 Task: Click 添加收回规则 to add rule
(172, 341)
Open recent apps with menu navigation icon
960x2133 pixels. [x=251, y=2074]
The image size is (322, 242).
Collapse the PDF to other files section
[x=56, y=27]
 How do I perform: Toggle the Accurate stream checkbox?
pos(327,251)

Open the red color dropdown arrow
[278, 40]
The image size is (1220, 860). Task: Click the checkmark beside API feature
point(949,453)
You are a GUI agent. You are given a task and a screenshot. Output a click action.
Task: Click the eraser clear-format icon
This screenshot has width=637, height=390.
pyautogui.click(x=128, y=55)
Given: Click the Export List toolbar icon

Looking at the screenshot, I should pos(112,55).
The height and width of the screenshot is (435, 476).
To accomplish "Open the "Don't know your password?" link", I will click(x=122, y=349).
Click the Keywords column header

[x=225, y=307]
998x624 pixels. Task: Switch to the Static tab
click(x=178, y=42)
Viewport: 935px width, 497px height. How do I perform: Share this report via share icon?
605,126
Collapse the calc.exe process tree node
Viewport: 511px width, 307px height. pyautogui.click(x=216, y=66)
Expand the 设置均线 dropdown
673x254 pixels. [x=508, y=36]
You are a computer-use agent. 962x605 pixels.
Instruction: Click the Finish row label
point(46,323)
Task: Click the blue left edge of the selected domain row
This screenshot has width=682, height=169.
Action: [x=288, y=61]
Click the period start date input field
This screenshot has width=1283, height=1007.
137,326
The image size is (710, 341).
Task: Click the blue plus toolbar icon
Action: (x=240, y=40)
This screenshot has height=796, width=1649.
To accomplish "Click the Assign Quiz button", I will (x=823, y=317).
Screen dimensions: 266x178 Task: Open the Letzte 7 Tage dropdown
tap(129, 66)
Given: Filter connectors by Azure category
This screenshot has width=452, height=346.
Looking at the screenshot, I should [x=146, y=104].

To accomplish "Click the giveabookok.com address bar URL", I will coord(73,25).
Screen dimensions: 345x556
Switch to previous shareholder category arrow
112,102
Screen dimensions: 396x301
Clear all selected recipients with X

### WORK TO COMPLETE
All entries shown above should be duplicated without a single difference.

### RESPONSE TO THE TASK
 Task: Click 添加收回规则 to add rule
(172, 341)
Open recent apps with menu navigation icon
960x2133 pixels. [x=251, y=2074]
The image size is (322, 242).
Collapse the PDF to other files section
[x=56, y=27]
 How do I perform: Toggle the Accurate stream checkbox?
pos(327,251)

Open the red color dropdown arrow
[278, 40]
The image size is (1220, 860). Task: Click the checkmark beside API feature
point(949,453)
You are a GUI agent. You are given a task and a screenshot. Output a click action.
Task: Click the eraser clear-format icon
This screenshot has width=637, height=390.
pyautogui.click(x=128, y=55)
Given: Click the Export List toolbar icon

Looking at the screenshot, I should pos(112,55).
The height and width of the screenshot is (435, 476).
To accomplish "Open the "Don't know your password?" link", I will click(x=122, y=349).
Click the Keywords column header

[x=225, y=307]
998x624 pixels. Task: Switch to the Static tab
click(x=178, y=42)
Viewport: 935px width, 497px height. How do I perform: Share this report via share icon?
605,126
Collapse the calc.exe process tree node
Viewport: 511px width, 307px height. pyautogui.click(x=216, y=66)
Expand the 设置均线 dropdown
673x254 pixels. [x=508, y=36]
You are a computer-use agent. 962x605 pixels.
Instruction: Click the Finish row label
point(46,323)
Task: Click the blue left edge of the selected domain row
This screenshot has width=682, height=169.
Action: [x=288, y=61]
Click the period start date input field
This screenshot has width=1283, height=1007.
137,326
The image size is (710, 341).
Task: Click the blue plus toolbar icon
Action: (x=240, y=40)
This screenshot has height=796, width=1649.
To accomplish "Click the Assign Quiz button", I will (x=823, y=317).
Screen dimensions: 266x178 Task: Open the Letzte 7 Tage dropdown
tap(129, 66)
Given: Filter connectors by Azure category
This screenshot has width=452, height=346.
Looking at the screenshot, I should [x=146, y=104].

To accomplish "Click the giveabookok.com address bar URL", I will coord(73,25).
Screen dimensions: 345x556
Switch to previous shareholder category arrow
112,102
Screen dimensions: 396x301
Clear all selected recipients with X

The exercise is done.